One of the current challenges in LC-MS/MS-based non-targeted metabolomics is the problem that the majority of detected features remain unidentified. High-resolution LC-MS/MS data provides accurate mass, retention time, and fragmentation spectra, but these are often insufficient to unambiguously determine chemical structures, particularly for novel or unknown compounds. Our research groups focus on advancing non-targeted metabolomics workflows to analyze increasingly complex environmental and biological samples (Daniel's group), and on developing new chemical derivatization strategies to enhance natural product discovery and structural elucidation (Chambers' group). A conversation between the two of us at Manu’s coffee cart (famous for serving the best espresso in Tübingen) sparked the foundational idea behind this paper:
What if we could introduce chemical reactivity as an additional layer of information in non-targeted metabolomics, and would this enable us to identify functional groups directly from the data?
That idea became Multiplexed Chemical Metabolomics, or MCheM.
From concept to implementation
MCheM uses selective post-column derivatization to reveal the presence of specific functional groups by triggering predictable mass shifts during LC-MS/MS acquisition. Multiple reagents are introduced in parallel, each targeting a different chemical functionality, such as hydroxyls, amines, or carboxylic acids. This approach adds a reactivity-based data layer that can be directly linked to chemical structure and combined with conventional mass spectrometry signals.
Giovanni Vitale, a joint postdoctoral researcher between our groups, led the development and optimization of the method. Using a comprehensive natural product library provided by Heike Brötz-Oesterhelt, he optimized microfluidic flow control, reagent stability, and reaction conditions. The final setup enabled real-time derivatization without compromising chromatographic performance or sensitivity. With MCheM in hand, Giovanni and Shu-Ning Xia, a graduate student in the Hughes lab, applied the method to a set of specialized metabolites from a Streptomyces strain. The strain, provided by Yvonne Mast at the DSMZ, produced a family of oxazolomycin derivatives that had resisted structural annotation using conventional LC-MS/MS alone. Using MCheM, they observed that the unknown compounds reacted selectively in a single derivatization channel, suggesting the presence of a Michael system. This simple but powerful reactivity clue dramatically narrowed the set of plausible substructures. Combined with spectral analysis, this led to the successful elucidation of the compounds’ scaffolds, offering a clear demonstration of how MCheM can accelerate and improve structure elucidation.
Integrating chemistry with computational metabolomics
MCheM significantly increases the dimensionality of metabolomics data, presenting new challenges for analysis. To enable broader adoption, we partnered with several computational collaborators to integrate MCheM functionality into open-source metabolomics tools. A key element is the structure-based MCheM reactivity matching in mzmine, which Robin Schmid and Corinna Brungs implemented. With support from Reza Zare Shahneh and Mingxun Wang at UC Riverside, we implemented MCheM enhanced analog matching in the GNPS2 platform. Kai Dührkopp from the Böcker Lab at the University of Jena enabled filtering based on MCheM-derived functional group information in SIRIUS. Together, these implementations allow us to track reactivity across datasets, integrate reactivity patterns with molecular networking, and perform structure-aware annotation at scale.

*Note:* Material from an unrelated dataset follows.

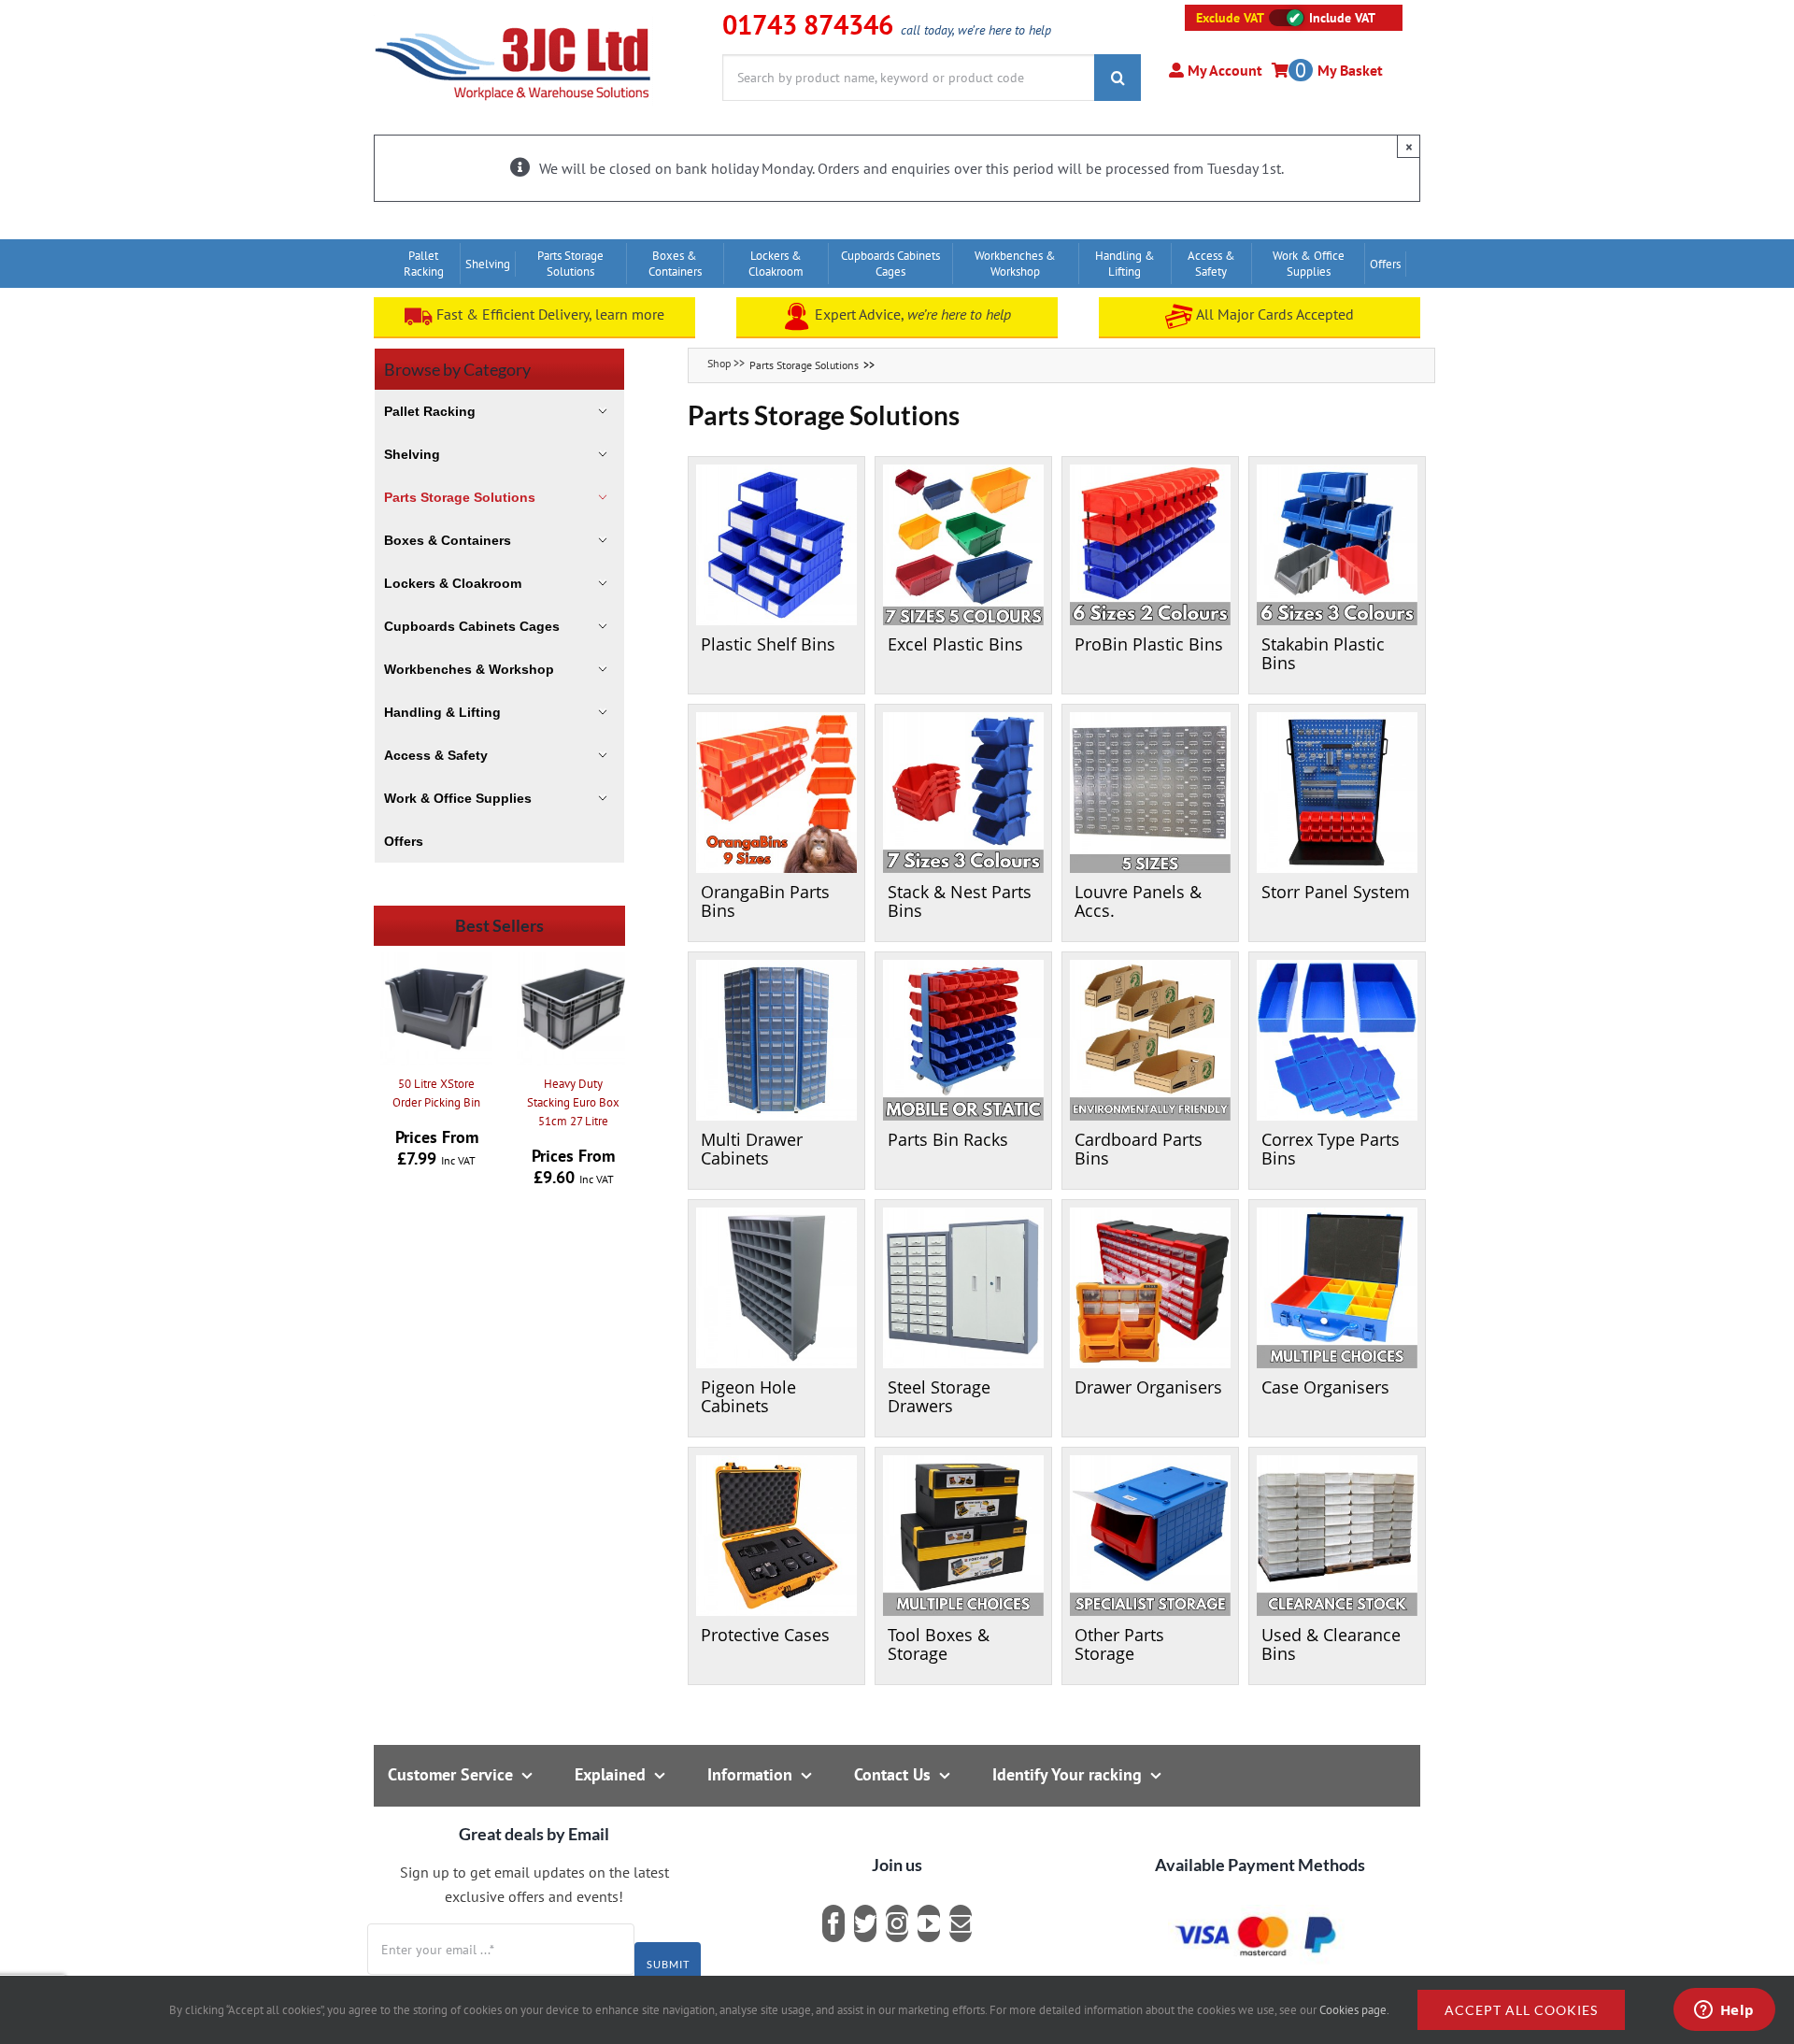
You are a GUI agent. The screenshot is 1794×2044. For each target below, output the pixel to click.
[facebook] (833, 1923)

What we learned while implementing MCheM:
- Functional group information provides a powerful filter to reduce annotation ambiguity.
- Post-column derivatization can be performed in real time without compromising chromatographic separation.
- Community-driven software integration is essential to turn a technical method into a widely usable platform.
The MCheM project was a highly interdisciplinary effort made possible only through the dedication of an exceptional team.
This work was a true team effort, led by shared first authors Giovanni Vitale and Shu-Ning Xia, who validated and applied the MCheM platform to natural product discovery. We are especially grateful to Heike Brötz-Oesterhelt for sharing her extensive natural product reference library, and to Yvonne Mast at the DSMZ for providing the oxazolomycin-producing Streptomyces strain. We also thank our outstanding collaborators in computational metabolomics: Kai Dührköpp contributed MCheM functionality to SIRIUS; Corinna Brungs implemented SMARTS-based functional group reactivity matching in MZmine; and Reza Zare Shahneh enabled multi-channel MCheM support in GNPS2. The Wang Lab at UC Riverside supported the broader GNPS2 integration. These contributions were essential to developing a fully integrated and accessible MCheM analysis pipeline for the scientific community.
Looking forward
MCheM began as a collaborative idea and grew into a practical tool through the combined efforts of natural product chemists, mass spectrometrists, microbiologists, and software developers. We hope this method will help the community uncover more structural knowledge about the many unknown compounds in metabolomics data. All reagents and hardware components used in MCheM are commercially available and relatively inexpensive, and all software developed for this project is freely available to academic researchers. Our goal is to make MCheM broadly accessible and adaptable, and we look forward to seeing how the community builds on and applies the tool in new contexts.